O neoliberalismo está aparentemente morrendo, sem dúvida. Muito provavelmente, porém, esse sistema de poder econômico e político conseguiu levar a cabo com sucesso uma metamorfose (ou metástase, dependendo da perspectiva que for adotada). 

Os principais fluxos de capital financeiro, bem como quase toda a informação consumida e partilhada (seja verdadeira ou falsa), já dependem quase inteiramente da mediação de algoritmos poderosos e rentáveis que, como demonstraram vários autores, têm o poder de modelar o mundo. tanto economicamente como politicamente.
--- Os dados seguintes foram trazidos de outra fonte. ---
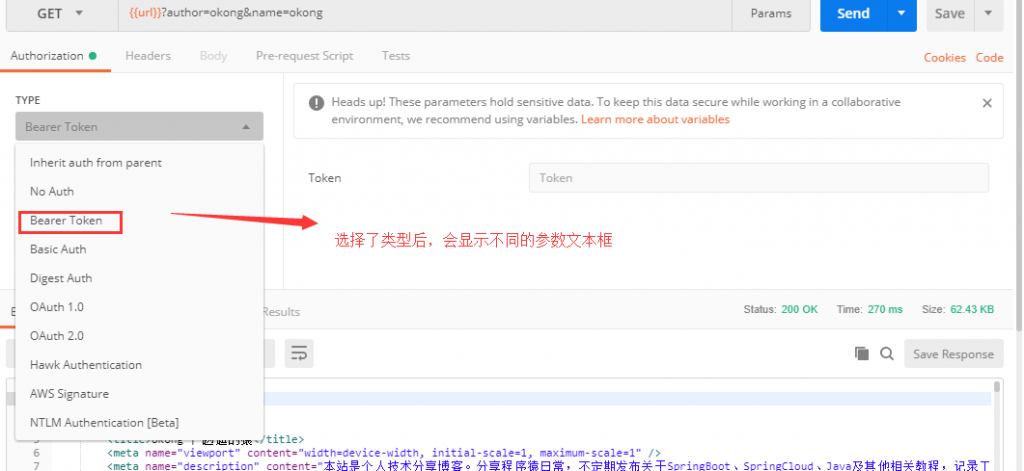Expand the Save button dropdown arrow
The image size is (1024, 471).
[x=988, y=13]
Estes algoritmos, quer eles sejam controlados por norte-americanos ou chineses, têm características diferentes de tudo o que foi anteriormente inventado para estruturar burocraticamente sociedades complexas. Podemos dizer com alguma segurança que eles governarão cada vez mais as nossas vidas em benefício dos magnatas das empresas de TI que criam Inteligências Artificiais para explorar lucrativamente dados que são produzidos a todo momento e em todos os lugares por bilhões de pessoas e instituições públicas e privadas. 
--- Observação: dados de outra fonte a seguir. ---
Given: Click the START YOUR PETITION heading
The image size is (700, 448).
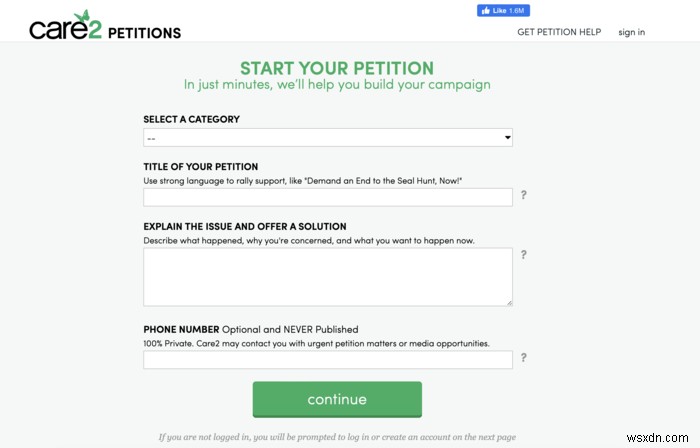Looking at the screenshot, I should pos(337,68).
O ser humano sofre e é capaz de sentir (ou vivenciar em si mesmo) a dor sentida pelos seus semelhantes. Aqueles que não têm empatia muitas vezes se tornam um problema para a sociedade. Algoritmos não sofrem e possuem objetivos que devem ser alcançados mesmo que isso cause sofrimento a alguém em algum lugar. Não é possível ensinar algoritmos a desconsiderar seus objetivos se eles estiverem causando sofrimento. A vida dos homens é limitada, a vida dos algoritmos não. Portanto, os algoritmos causarão mais problemas à sociedade do que os seres humanos sem empatia. 
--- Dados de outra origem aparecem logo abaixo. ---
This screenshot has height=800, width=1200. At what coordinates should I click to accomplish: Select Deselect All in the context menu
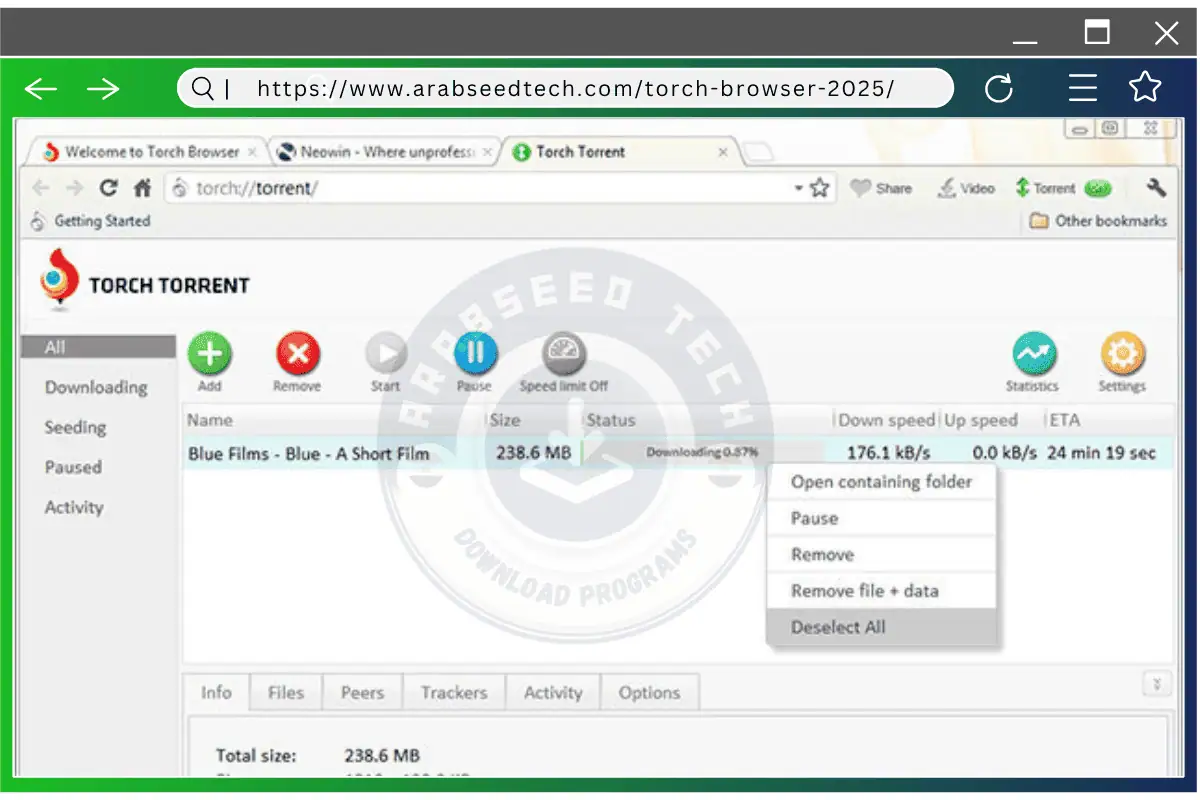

Não é possível hackear a consciência de um ser humano, mas ele pode ser convencido por argumentos racionais ou corrompido com dinheiro, cargo, benesses, etc. Algoritmos podem ser hackeados e corrompidos, mas apesar das consequências morais de suas ações no mundo fenomênico, um algoritmo corrompido nunca será algo ou alguém imoral. Divindades e demônios também não podem ser hackeados, sua “programação” é impermeável à ação de hackers humanos e aos algoritmos que eles criam para invadir sistemas e corromper pessoas. 

As guerras de religião deram origem ao princípio da liberdade de consciência religiosa e política, em decorrência do qual as pessoas podem ter ou não uma religião ou partido e até trocar uma religião ou partido por outro. Ninguém tem a liberdade de reconfigurar os algoritmos privados que de alguma forma estruturam as suas vidas. A liberdade algorítmica é uma necessidade, mas é incompatível com a economia construída em torno de algoritmos protegidos por copyright.

As guerras algorítmicas são inevitáveis, mas ninguém sabe ainda como elas serão. Entretanto, nós podemos dizer com alguma segurança que sabemos que o mundo será cada vez mais dividido entre aqueles que beneficiam política e economicamente dos dados produzidos por bilhões de pessoas e aqueles que simplesmente os produzem. Os barões das finanças e os barões dos dados estão juntos. Todos os outros ficarão divididos e por quanto tempo? As estruturas de poder econômico e político criadas no mundo virtual que invadiram o mundo real tendem a perpetuar-se até que algo aconteça.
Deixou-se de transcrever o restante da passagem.